WHAT TO DO:
The entries are to be written out again with no differences.

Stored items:

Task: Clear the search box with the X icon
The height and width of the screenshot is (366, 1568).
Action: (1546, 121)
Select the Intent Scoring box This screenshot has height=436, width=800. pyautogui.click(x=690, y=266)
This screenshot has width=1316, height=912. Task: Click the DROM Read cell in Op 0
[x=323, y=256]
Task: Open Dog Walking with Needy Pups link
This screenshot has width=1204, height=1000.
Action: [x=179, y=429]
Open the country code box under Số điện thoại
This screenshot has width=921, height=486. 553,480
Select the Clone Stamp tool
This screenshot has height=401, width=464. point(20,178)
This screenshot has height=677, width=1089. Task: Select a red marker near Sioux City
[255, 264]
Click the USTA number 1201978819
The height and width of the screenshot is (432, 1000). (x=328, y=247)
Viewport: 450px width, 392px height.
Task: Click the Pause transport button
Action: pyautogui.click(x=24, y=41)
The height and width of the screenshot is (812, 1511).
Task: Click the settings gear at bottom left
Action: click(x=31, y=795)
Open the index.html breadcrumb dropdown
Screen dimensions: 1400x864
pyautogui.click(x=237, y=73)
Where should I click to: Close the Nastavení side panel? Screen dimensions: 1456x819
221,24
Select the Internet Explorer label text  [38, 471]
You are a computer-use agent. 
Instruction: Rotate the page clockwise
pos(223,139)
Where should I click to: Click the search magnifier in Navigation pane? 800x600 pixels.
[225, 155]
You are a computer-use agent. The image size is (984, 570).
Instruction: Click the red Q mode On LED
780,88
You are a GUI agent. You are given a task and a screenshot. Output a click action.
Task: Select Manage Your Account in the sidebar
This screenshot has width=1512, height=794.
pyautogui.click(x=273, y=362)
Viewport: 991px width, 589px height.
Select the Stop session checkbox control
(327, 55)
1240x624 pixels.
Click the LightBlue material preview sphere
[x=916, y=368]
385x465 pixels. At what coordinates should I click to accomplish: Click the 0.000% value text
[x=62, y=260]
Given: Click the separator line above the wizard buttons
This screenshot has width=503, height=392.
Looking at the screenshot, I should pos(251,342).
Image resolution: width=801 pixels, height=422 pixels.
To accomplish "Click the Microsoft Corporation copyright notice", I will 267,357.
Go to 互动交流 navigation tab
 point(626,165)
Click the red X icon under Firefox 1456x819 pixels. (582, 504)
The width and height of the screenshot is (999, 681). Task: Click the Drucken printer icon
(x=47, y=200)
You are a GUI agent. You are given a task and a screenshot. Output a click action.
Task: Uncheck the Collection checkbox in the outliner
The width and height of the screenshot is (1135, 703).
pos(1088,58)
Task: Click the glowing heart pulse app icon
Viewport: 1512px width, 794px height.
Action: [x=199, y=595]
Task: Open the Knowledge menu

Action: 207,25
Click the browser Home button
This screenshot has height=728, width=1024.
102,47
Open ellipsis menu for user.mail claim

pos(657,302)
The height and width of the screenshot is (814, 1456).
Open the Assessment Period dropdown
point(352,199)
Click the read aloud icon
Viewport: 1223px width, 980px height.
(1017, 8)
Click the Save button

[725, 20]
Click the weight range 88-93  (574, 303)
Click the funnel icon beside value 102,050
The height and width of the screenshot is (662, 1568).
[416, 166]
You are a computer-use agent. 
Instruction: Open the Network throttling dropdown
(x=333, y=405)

SOLUTION TO THIS EXERCISE:
Task: Clear the search box with the X icon
The height and width of the screenshot is (366, 1568).
Action: (1546, 121)
Select the Intent Scoring box This screenshot has height=436, width=800. pyautogui.click(x=690, y=266)
This screenshot has width=1316, height=912. Task: Click the DROM Read cell in Op 0
[x=323, y=256]
Task: Open Dog Walking with Needy Pups link
This screenshot has width=1204, height=1000.
Action: [x=179, y=429]
Open the country code box under Số điện thoại
This screenshot has width=921, height=486. 553,480
Select the Clone Stamp tool
This screenshot has height=401, width=464. point(20,178)
This screenshot has height=677, width=1089. Task: Select a red marker near Sioux City
[255, 264]
Click the USTA number 1201978819
The height and width of the screenshot is (432, 1000). (x=328, y=247)
Viewport: 450px width, 392px height.
Task: Click the Pause transport button
Action: pyautogui.click(x=24, y=41)
The height and width of the screenshot is (812, 1511).
Task: Click the settings gear at bottom left
Action: click(x=31, y=795)
Open the index.html breadcrumb dropdown
Screen dimensions: 1400x864
pyautogui.click(x=237, y=73)
Where should I click to: Close the Nastavení side panel? Screen dimensions: 1456x819
221,24
Select the Internet Explorer label text  [38, 471]
You are a computer-use agent. 
Instruction: Rotate the page clockwise
pos(223,139)
Where should I click to: Click the search magnifier in Navigation pane? 800x600 pixels.
[225, 155]
You are a computer-use agent. The image size is (984, 570).
Instruction: Click the red Q mode On LED
780,88
You are a GUI agent. You are given a task and a screenshot. Output a click action.
Task: Select Manage Your Account in the sidebar
This screenshot has width=1512, height=794.
pyautogui.click(x=273, y=362)
Viewport: 991px width, 589px height.
Select the Stop session checkbox control
(327, 55)
1240x624 pixels.
Click the LightBlue material preview sphere
[x=916, y=368]
385x465 pixels. At what coordinates should I click to accomplish: Click the 0.000% value text
[x=62, y=260]
Given: Click the separator line above the wizard buttons
This screenshot has width=503, height=392.
Looking at the screenshot, I should pos(251,342).
Image resolution: width=801 pixels, height=422 pixels.
To accomplish "Click the Microsoft Corporation copyright notice", I will 267,357.
Go to 互动交流 navigation tab
 point(626,165)
Click the red X icon under Firefox 1456x819 pixels. (582, 504)
The width and height of the screenshot is (999, 681). Task: Click the Drucken printer icon
(x=47, y=200)
You are a GUI agent. You are given a task and a screenshot. Output a click action.
Task: Uncheck the Collection checkbox in the outliner
The width and height of the screenshot is (1135, 703).
pos(1088,58)
Task: Click the glowing heart pulse app icon
Viewport: 1512px width, 794px height.
Action: [x=199, y=595]
Task: Open the Knowledge menu

Action: 207,25
Click the browser Home button
This screenshot has height=728, width=1024.
102,47
Open ellipsis menu for user.mail claim

pos(657,302)
The height and width of the screenshot is (814, 1456).
Open the Assessment Period dropdown
point(352,199)
Click the read aloud icon
Viewport: 1223px width, 980px height.
(1017, 8)
Click the Save button

[725, 20]
Click the weight range 88-93  (574, 303)
Click the funnel icon beside value 102,050
The height and width of the screenshot is (662, 1568).
[416, 166]
You are a computer-use agent. 
Instruction: Open the Network throttling dropdown
(x=333, y=405)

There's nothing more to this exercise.